Giving a new life to a structure that has lost its functionality is the challenge of the intervention of this beach house, not only to bring it out of its dilapidated state but to update its spatial composition to adapt it to the current lifestyle of young adults looking for a second home built in the forties of the twentieth century in Miami Beach.
The intervention is based on two actions of opening and containing, opening the interior spaces and towards the gardens and containing with respect to the street. Inside, the social and service areas are rethought to merge into a free space, opening the room as a living space where multiple activities can be performed: meeting, study, leisure, music, contemplation and cooking.
In this room to the north there is a space that communicates the exterior spaces, the living room and dining room are a continuous space where the kitchen is added in a gesture of integration of activities to promote family coexistence, to the south, the room has the possibility of closing in a study or a fifth room.
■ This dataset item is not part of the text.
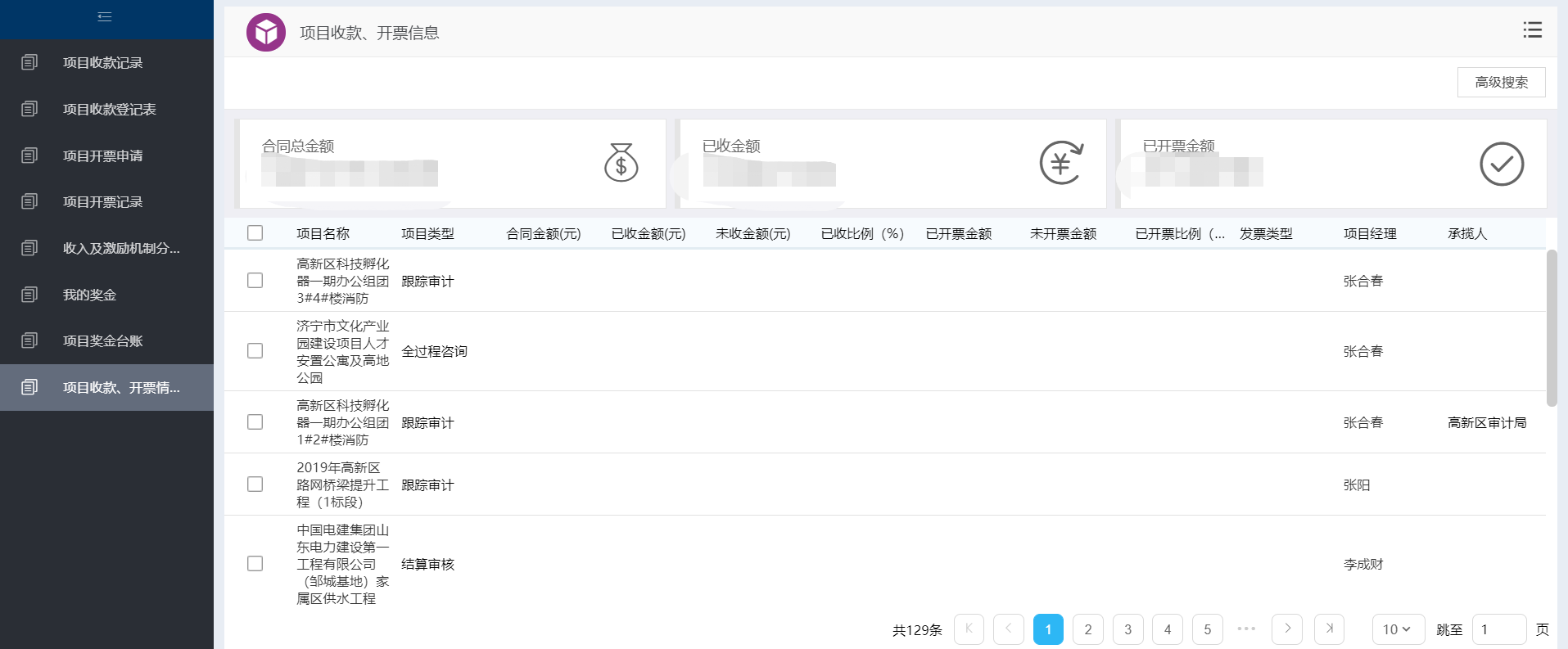
Task: Click the yen refresh icon in 已收金额 card
Action: coord(1061,162)
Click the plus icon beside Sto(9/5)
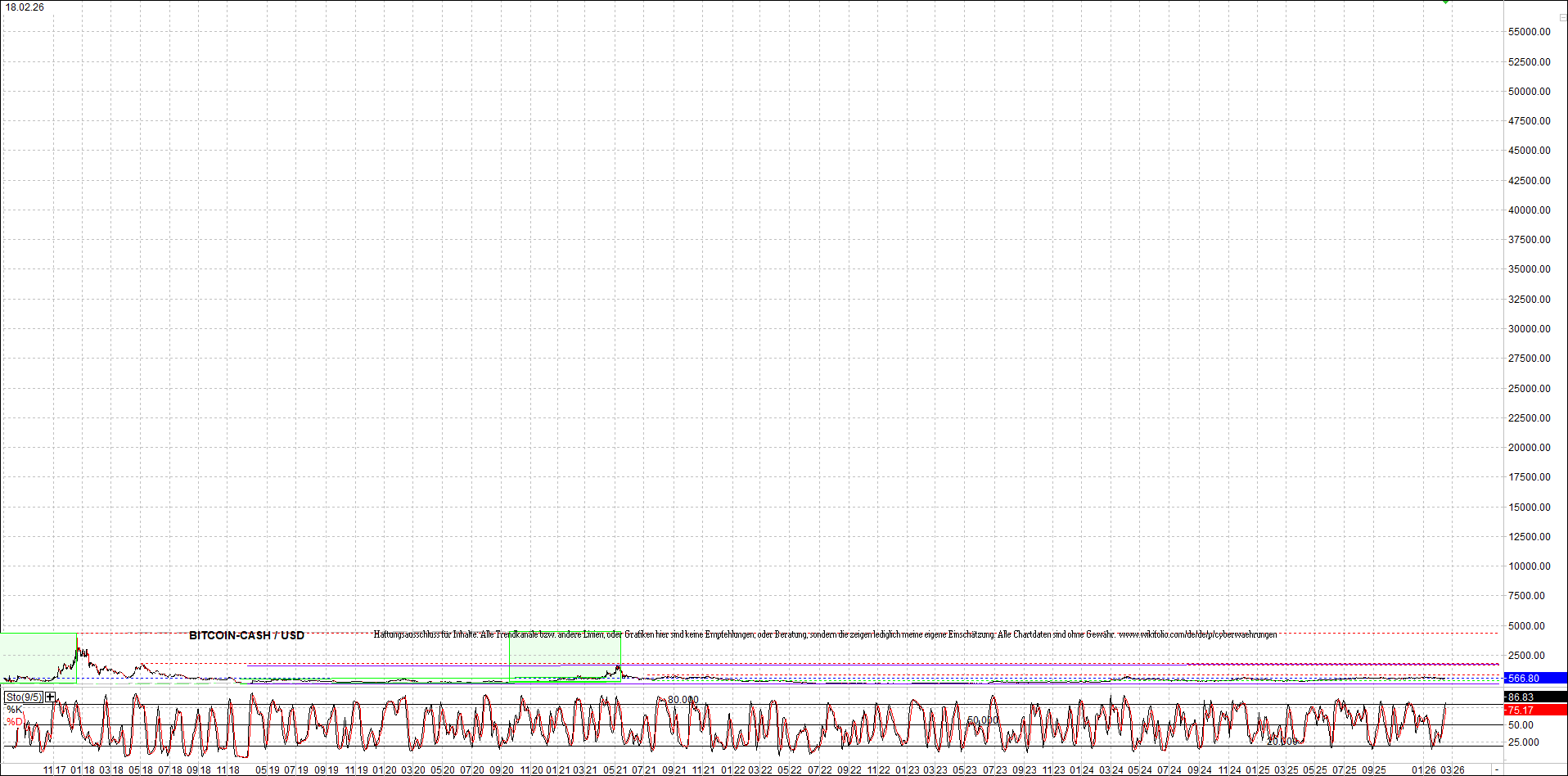Viewport: 1568px width, 776px height. pos(51,697)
To achieve this openness, the classic American wood structure is reinforced by integrating walls in the American 2 "x 4" construction system for the interior walls and selected wood beams for the ceilings and sheetrock for the acoustically insulated ceiling walls as the final cladding. In the case of the perimeter structural walls, the same type of lightened gray concrete block was used with an insert of a metal beam to achieve the large window opening that connects the living room with the backyard, where the vegetation forms a barrier of palms and orchids, whose image can be enjoyed from the interior.
In the four bedrooms, the ornamental elements of the wall finishes were preserved, they were equipped with dressing rooms and updated in terms of installations and automation; the bathrooms were redesigned to eliminate internal divisions, giving them an atmosphere reminiscent of the past, but with timeless elements such as marble flooring and contemporary luxury design faucets with current brands and futuristic designs, the windows retake the circular shape as a memory of the marine-inspired architecture of Miami Art Deco.
These elements were reinforced and taken up again to intervene in the new elements: The windows of the bathrooms replicate the circular opening of the facade, as a reference to the maritime architecture of the area, the plantings of a palm tree in the access that allude to the shape of the columns of the entrance portico to extend it to the street, the color of the interiors that relate to the water not only of the pool but of the nearby lagoon; Details that are framed with new materials, marble to border the windows and the pool, black stone slabs for the palm trees.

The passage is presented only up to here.